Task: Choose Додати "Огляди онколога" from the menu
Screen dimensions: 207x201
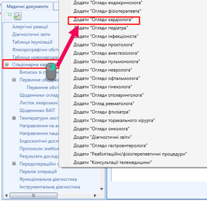Action: click(101, 129)
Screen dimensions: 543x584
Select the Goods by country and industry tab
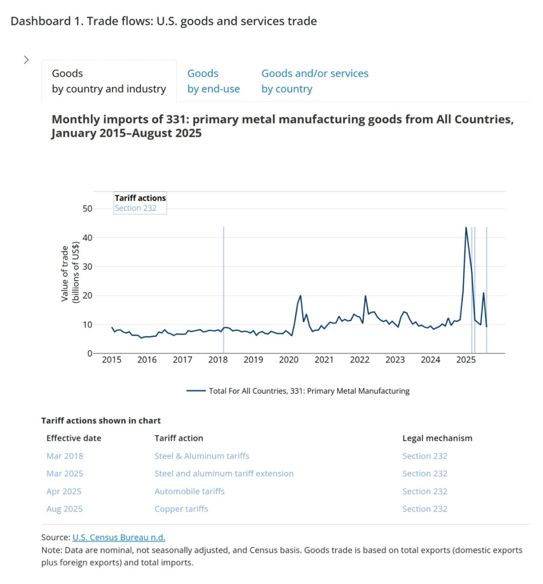coord(108,81)
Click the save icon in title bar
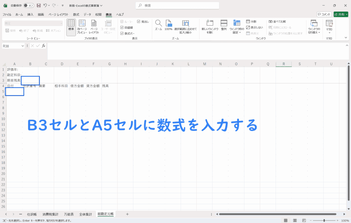This screenshot has width=351, height=223. tap(38, 5)
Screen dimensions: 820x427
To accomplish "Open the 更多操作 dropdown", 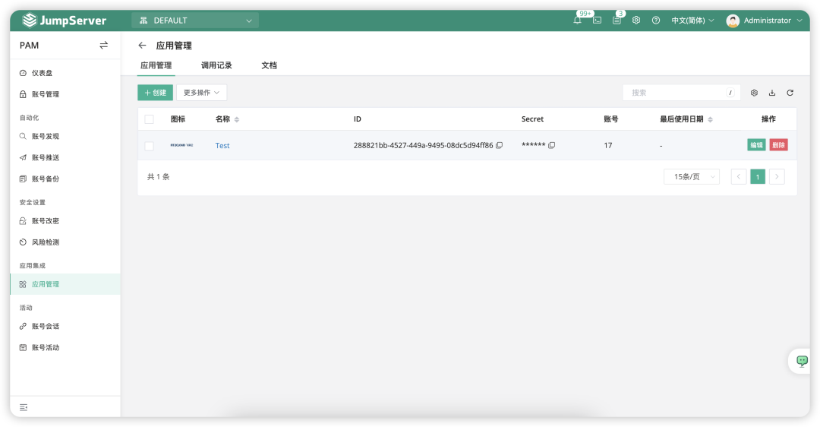I will 201,93.
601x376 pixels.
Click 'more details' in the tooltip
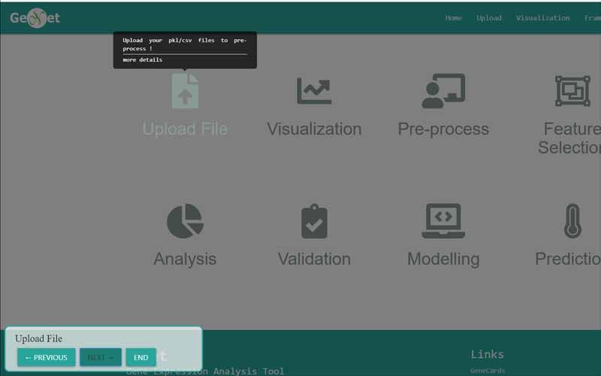[x=143, y=60]
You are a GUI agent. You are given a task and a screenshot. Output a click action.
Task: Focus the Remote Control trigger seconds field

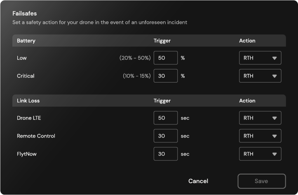pyautogui.click(x=166, y=136)
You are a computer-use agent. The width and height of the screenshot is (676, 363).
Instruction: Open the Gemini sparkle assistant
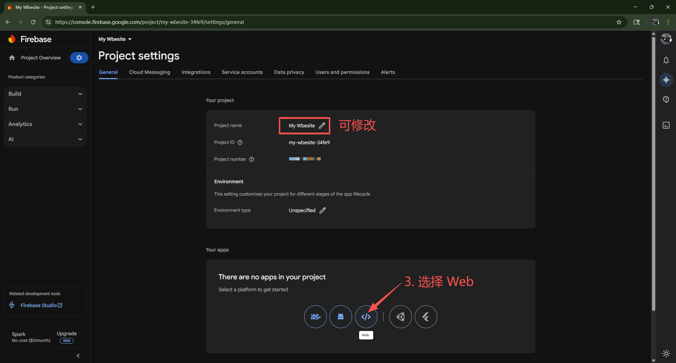coord(666,80)
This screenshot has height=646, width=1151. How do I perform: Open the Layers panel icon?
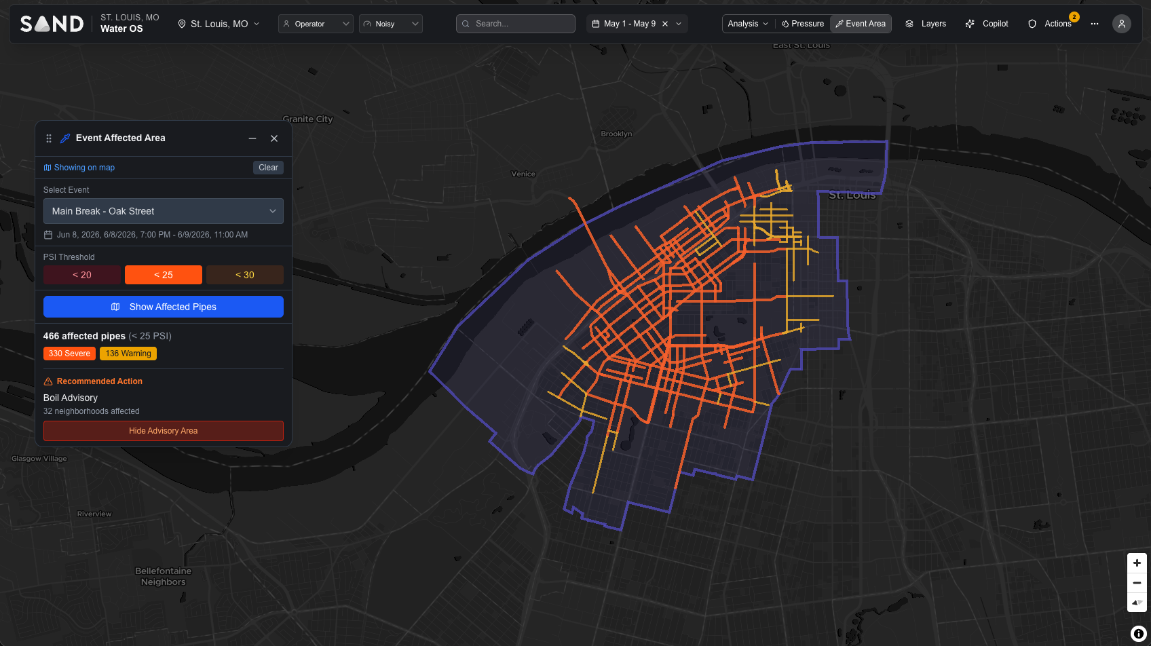click(x=909, y=24)
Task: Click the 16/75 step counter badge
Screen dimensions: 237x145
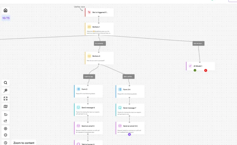Action: (x=6, y=18)
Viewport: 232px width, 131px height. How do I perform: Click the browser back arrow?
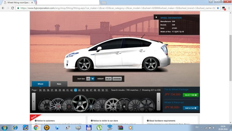[3, 8]
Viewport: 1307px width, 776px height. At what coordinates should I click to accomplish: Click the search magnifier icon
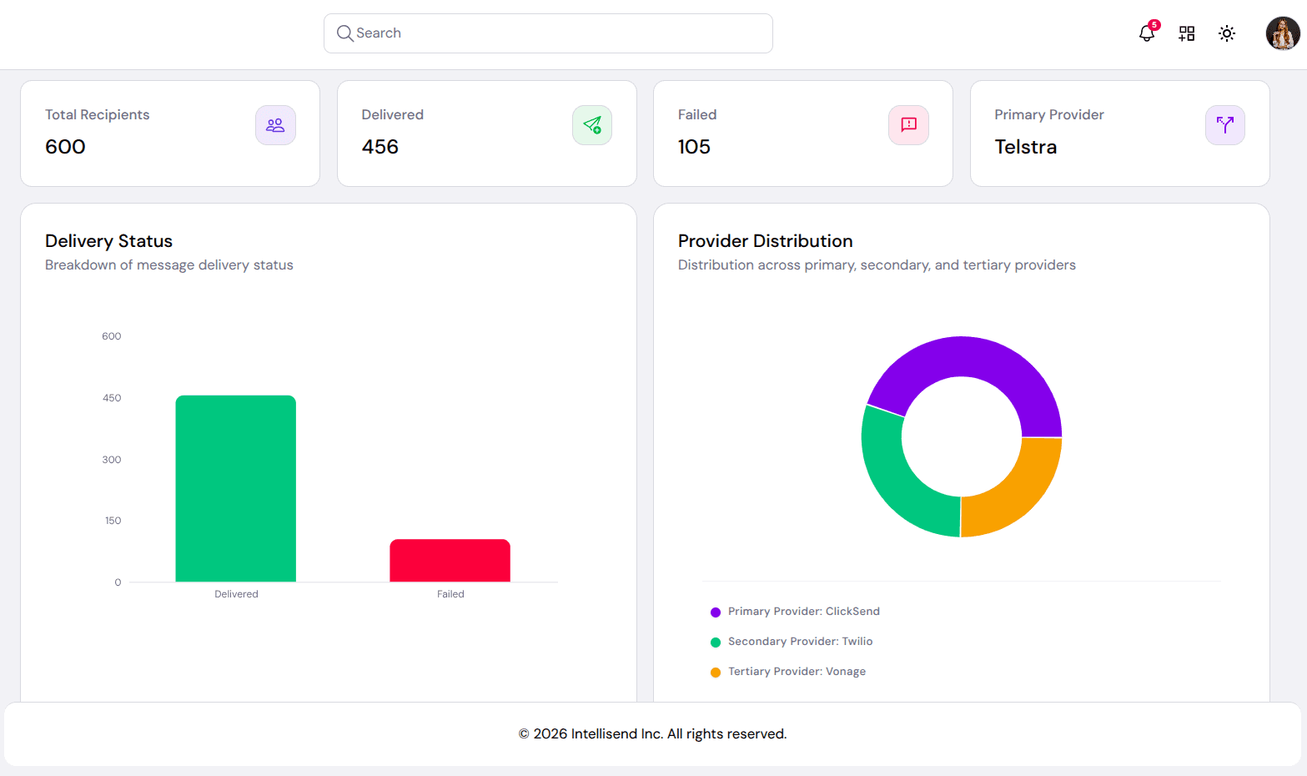[x=344, y=33]
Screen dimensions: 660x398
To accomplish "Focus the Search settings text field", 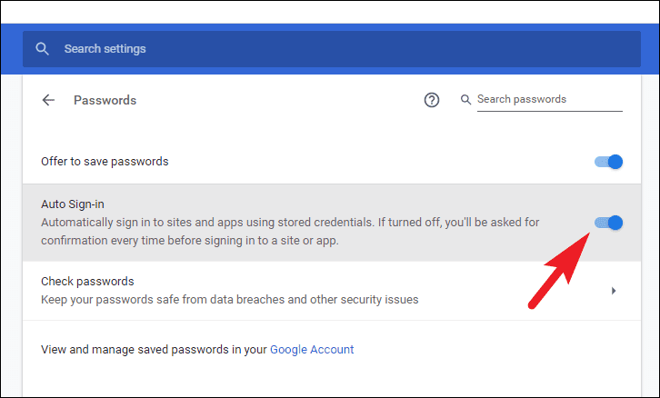I will coord(345,49).
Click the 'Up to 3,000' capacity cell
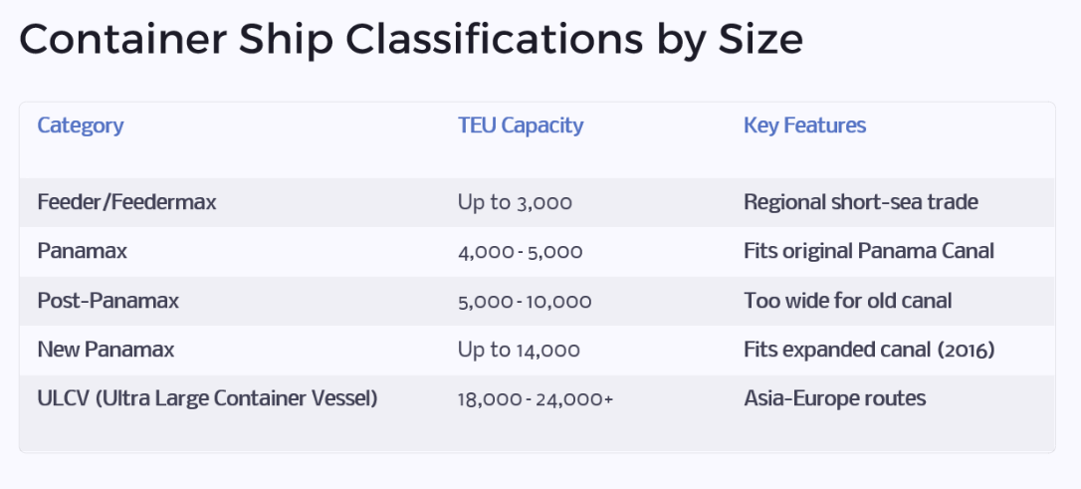This screenshot has height=489, width=1081. click(x=515, y=202)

○ ○ ○ ○ ○

What you should do —
Where the string "agent" turns up in a line of the data above, copy that whole line.

Task output —
You are a GUI agent. You are given a task and a screenshot. Output a click action.
You are a computer-use agent. The width and height of the screenshot is (676, 363).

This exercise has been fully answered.